I feel the connection
and breathe deep.


Linked to Poets United's Poetry Pantry #312


19 June 2016

The Sisters, Death and Night

Those
sisters,
Death and Night,
aren't really twins –
though people assume
they mirror each other.
Both can be sweet or bitter,
soft, or impenetrably dense.
But Night always dresses in darkness.
Death – do notice! – is enfolded in light.

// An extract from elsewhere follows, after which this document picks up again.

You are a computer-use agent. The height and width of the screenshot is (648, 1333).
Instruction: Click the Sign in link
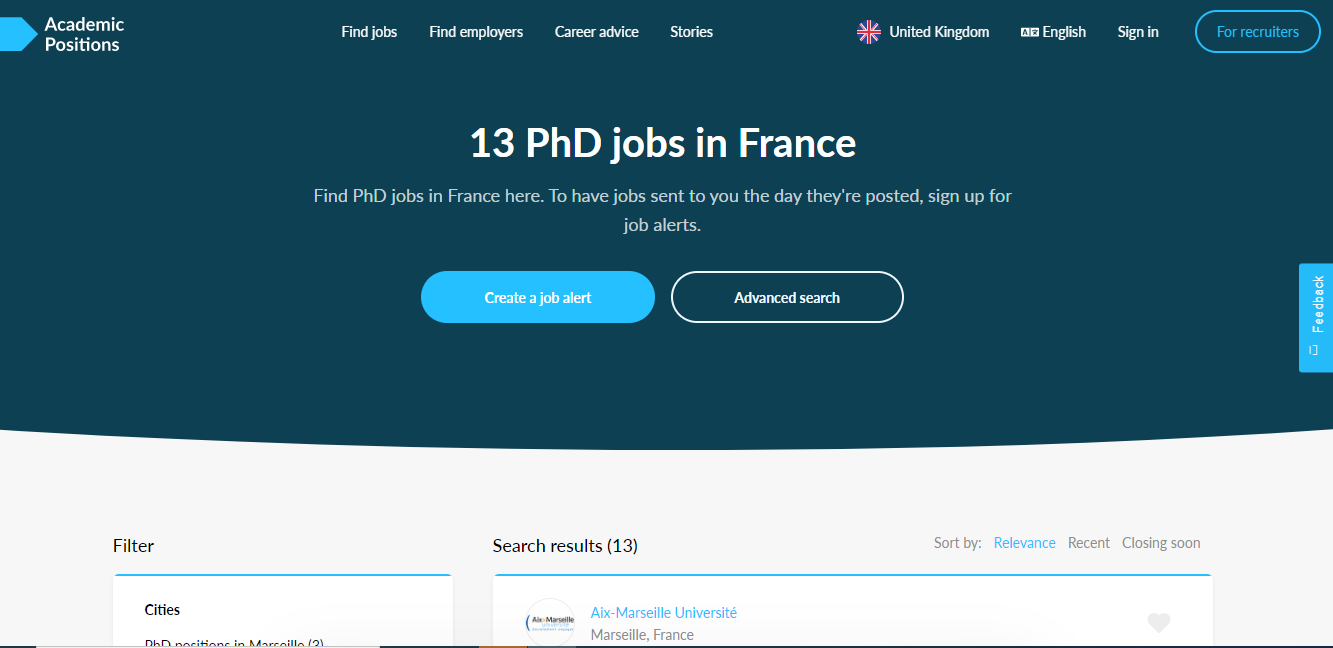click(x=1138, y=32)
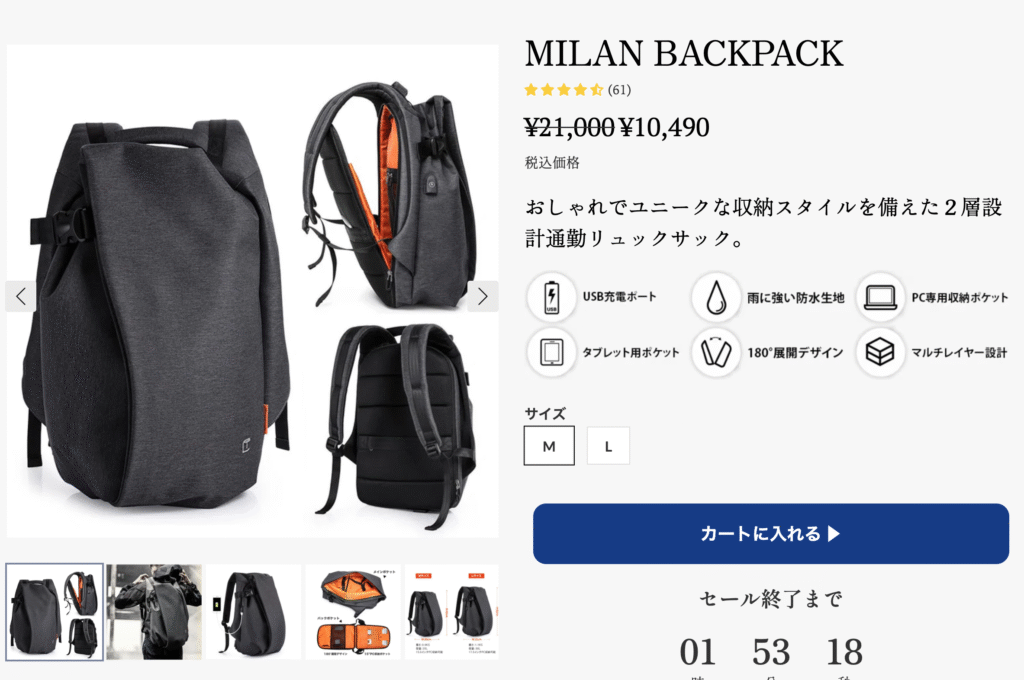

Written for the Sunday Mini-Challenge at 'imaginary garden with real toads', for a poem of 10 lines maximum. The subject of the title, suggested as optional, caught my imagination.

Rapunzel Revisited

Part I

Night's my time; it's always been.
In that stillness, all alone,
I find the thoughts that are my own –
not those another mind has given.
Mine is the deep and silent hour.

My parents gave me into care
of another, cruel 'mother'.
We have no blood nor love to share.
She closed me in this Tower.

In the daylight I can see
from my window every tree,
the orchards fruiting merrily
but never to be plucked by me,
the lonely girl with the long gold hair.

I know she does not value me
except as trophy. I can be
her proof of power. And I see
she likes my long gold hair.

She uses them, these long gold locks –
like steps of a ladder, or piled rocks
to climb to my heights. For what she lacks
is her own way to scale the peaks
of thought I reach within this Tower.

She tells me beauty matters, but
my hair's the only claim I've got
to loveliness. 'It won't be cut!'
– my useful, long gold hair.

Part II

As I watched the landscape darken
underneath the moody moon,
I wove from my imagination
ways to travel out, be gone
from the lonely, stony Tower.

And did I let my hair down
for a prince who ventured from the town
and wound my silly heart around
his finger, like my hair?

It's true that I began to long
to join the playful dance and song
I heard so distantly; to throng
with other girls and boys, along
the paths beyond my stone-walled bower.

But it was I who rescued me.
I cut my own locks, breaking free
of her ideas and tyranny.
I left the blighted Tower.

I was not thrown from the window, nor
left out in the wilderness, dirt-poor,
to moan and sigh, and cry some more.
Not I. I marched from the front door,
turned left to town, and breathed the air.

And yes, I met a lovely boy
who fills my heart with lasting joy.
For he is blind, I'm glad to say
to my lack of long gold hair.



(The form is based on Tennyson's 'The Lady of Shalott', whose circumstances were similar.)

Linked to the Tuesday Platform for 20 Dec. 2016, at 'imaginary garden with real toads'.